═══ Passage provided ═══
Postby turk3d on Sat Jan 12, 2013 11:01 am

Mathematically it works. It's value may be questionable. And you'd have to delve into it in more detail to get definitive results. It would be just one more analytic (all seem to have their associated flaws so I don't see anything different).

It certainly gives you more of an "apples to apples" comparison and I think is probably a better way to compare players (considering that teammates can make a guy look better (is he making his team better or is his team making him look better?).

Yes basketball is a 5 on 5 game but it is the aggregate of those 5 players which determine who wins or loses and if you outscore your man (and so do your teammates), you win. It's academic no matter how you wish to slice it. I hate it when you compare players who have different teammates, different coaching styles and claim that "so and so" is better than "so and so".

Swap teams and you might see a totally different result. That's why I like the idea of looking at who wins the head-to-head matchup. It tells me a lot more about a player than some of these advanced stats being used. Do you outscore your man or does he outscore you the majority of the time?
═══ Data lines ═══
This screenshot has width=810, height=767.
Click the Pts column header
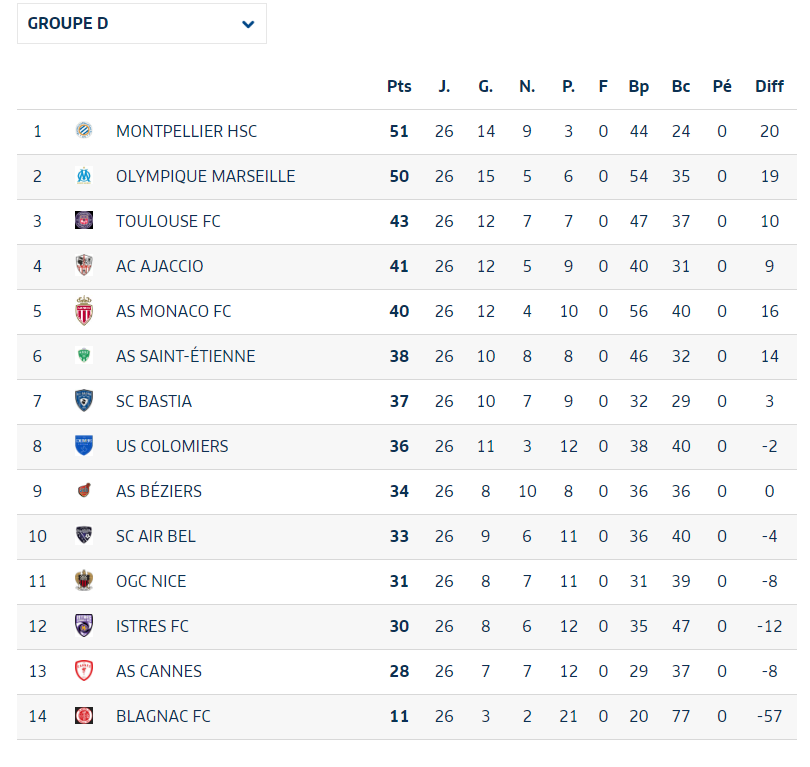tap(399, 86)
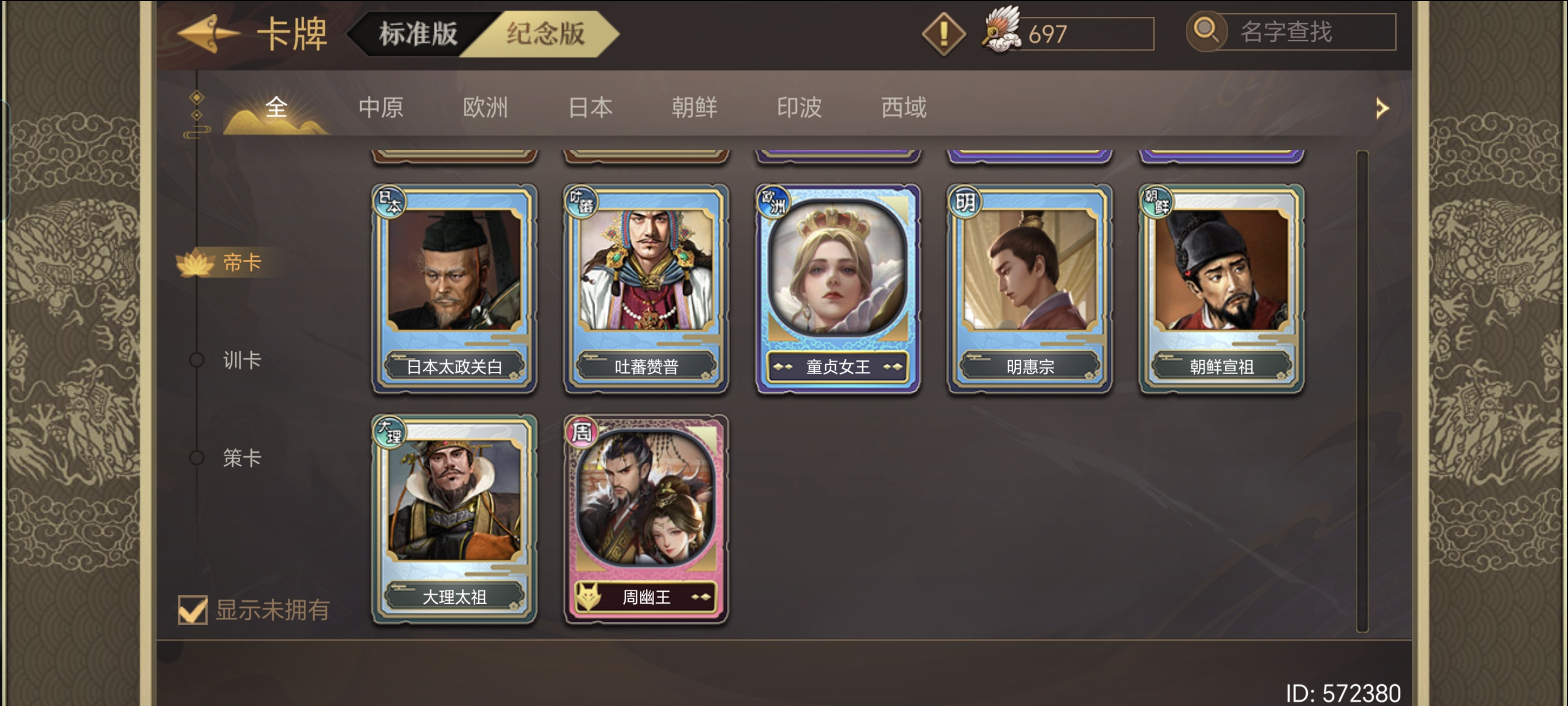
═══
▶ **The problem**: In the forum post, what does the writer say determines who wins or loses a basketball game? The listing is separate material, apart from the forum post.

▶ **Response below**: The aggregate of a team's five players determines who wins or loses.